How Breweries Deter Glassware Theft
It's no surprise that people like branded drinkware. And let's just say, hypothetically, that you're at one of your favorite bars or breweries, and your drink comes in a cool branded glass with the place's logo on it. Boy, that sure would be fun to use at home, wouldn't it? And what's the harm in just slipping that glass out the door? After all, it's (probably) free for them to get anyway.
"Theft is definitely a real thing that happens," Lindsey Roeper of Cincinnati-based Rivertown Brewing told LEO Weekly. "While you might think it's nothing, every little bit counts when you're running a small business."
So what can places do to promote their brand but deter theft? One Louisville brewery put a partial logo on beer glasses, omitting the "Mile Wide Beer Co." name so patrons might not want to bring the glass home.
"I don't know that glass theft [has] been a huge issue for us at the taproom," Scott Shreffler of Mile Wide Beer Co. told LEO Weekly. "We had initially wanted to do plain, unbranded glassware, specifically to discourage people from stealing. But we ended up printing our bridge logo on the taproom glasses, rather than the full Mile Wide logo."

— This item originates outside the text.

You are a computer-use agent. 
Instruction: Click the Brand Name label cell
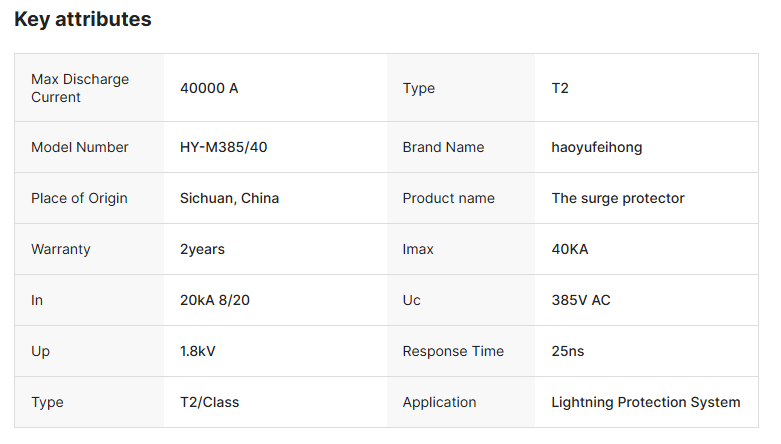[443, 147]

The idea was that if the glassware doesn't have the company name, people might not want it, but at the same time, the brand is promoted within the building.

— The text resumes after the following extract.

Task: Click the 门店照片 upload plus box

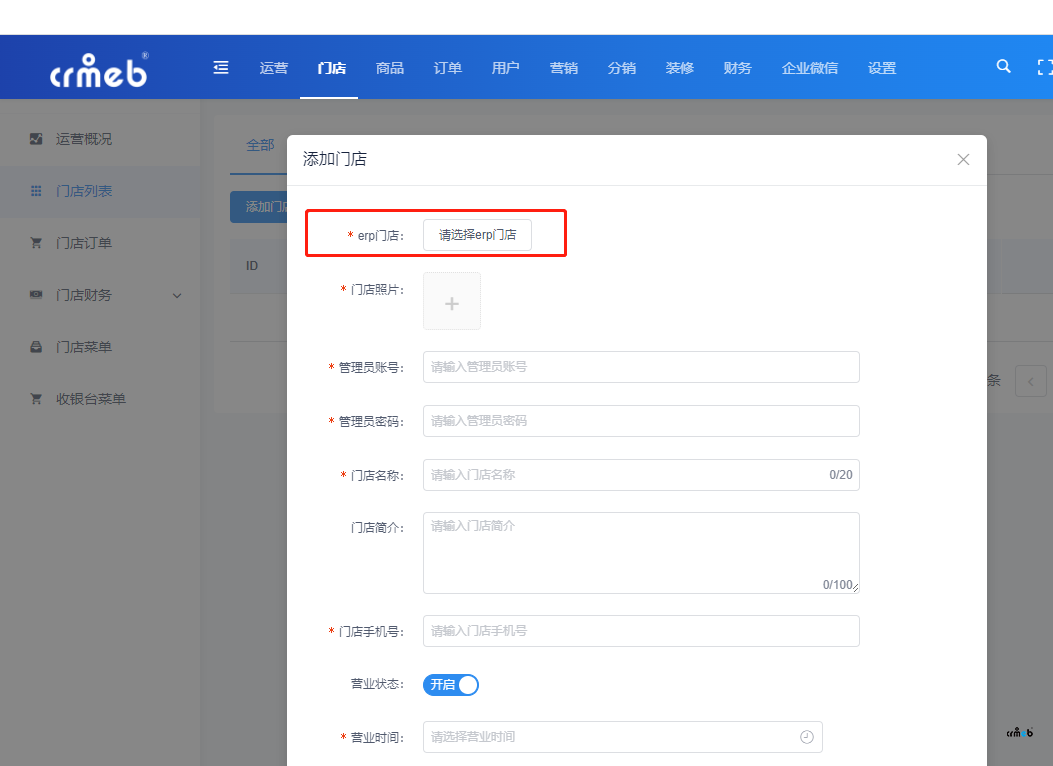Action: (x=452, y=301)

This isn't as much of a concern for bars and restaurants who might get their glassware for free. But, as we reported before, it's still illegal in some states for beverage companies to give out branded drinkware for free. So, for the small breweries who are looking to promote their brand, each glass is valuable. And while it's nice that their brand is so popular that drinkers want the logo in their homes, it's not the brand visibility plan the company originally had in mind.